Goal of the exercise => Whatever appears in the records, retype it exactly, except for the pictures.

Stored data
>>>>>

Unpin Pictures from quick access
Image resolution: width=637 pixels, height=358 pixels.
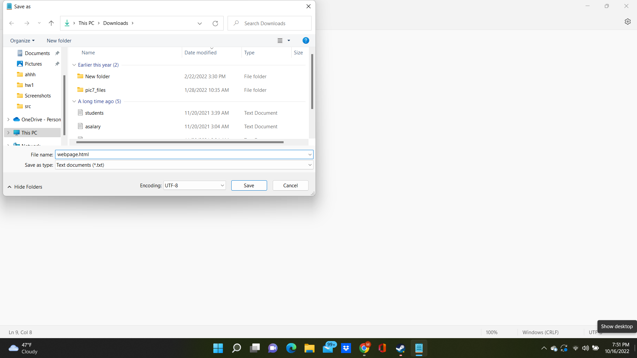(x=57, y=64)
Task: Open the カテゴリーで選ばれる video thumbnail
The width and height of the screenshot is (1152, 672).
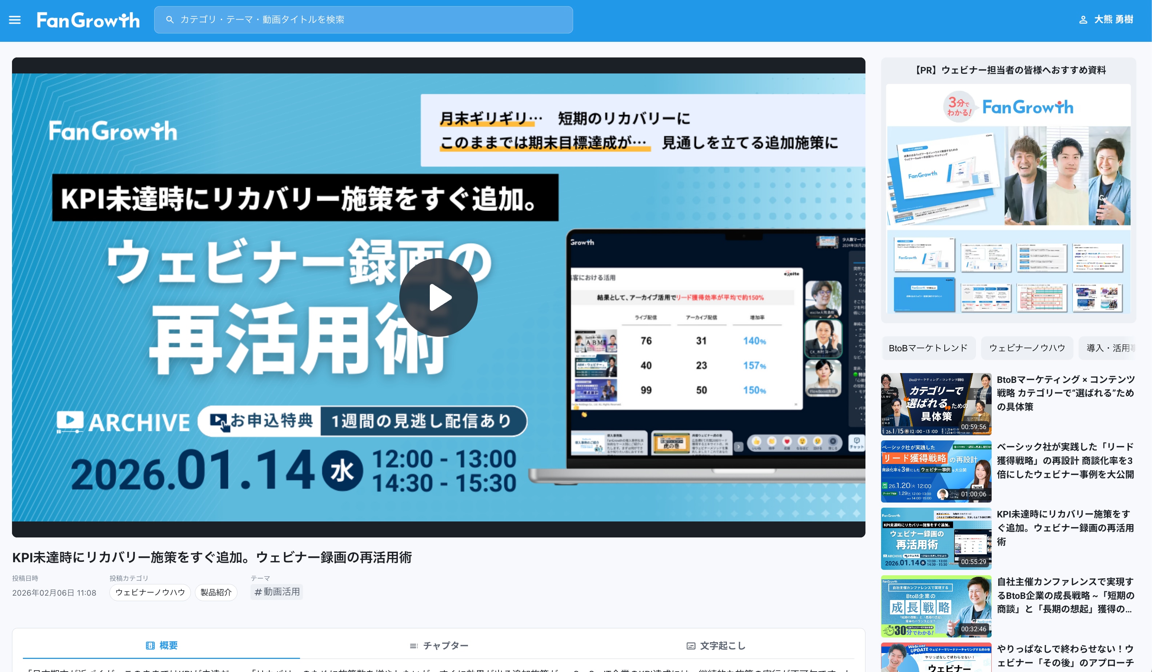Action: (936, 404)
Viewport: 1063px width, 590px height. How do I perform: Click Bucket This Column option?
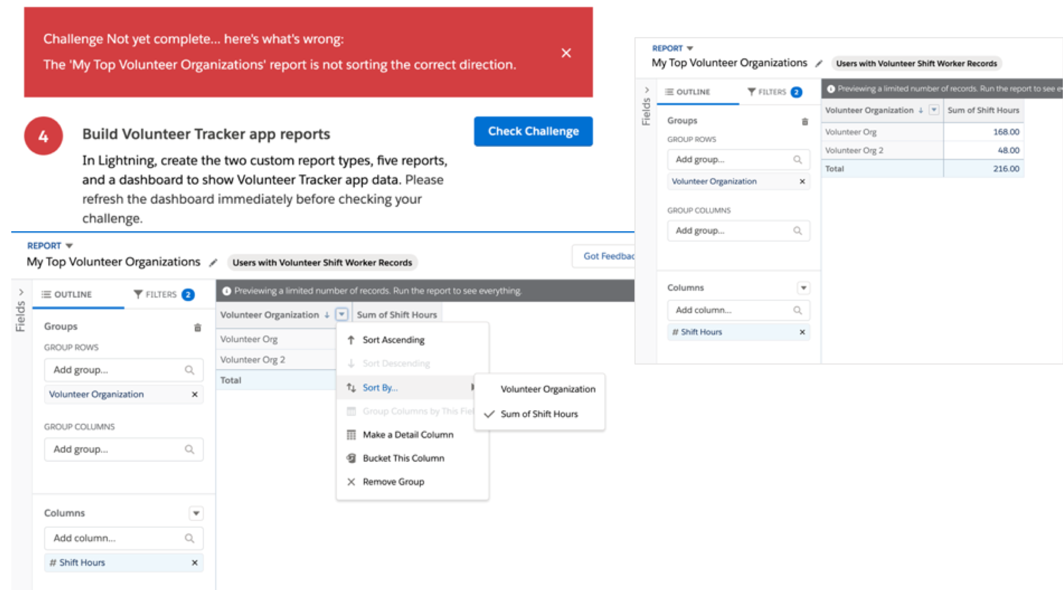click(x=403, y=458)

<<<<<

Response box =>
Unpin Pictures from quick access
Image resolution: width=637 pixels, height=358 pixels.
(x=57, y=64)
Task: Open the カテゴリーで選ばれる video thumbnail
The width and height of the screenshot is (1152, 672).
Action: (936, 404)
Viewport: 1063px width, 590px height. How do I perform: Click Bucket This Column option?
click(x=403, y=458)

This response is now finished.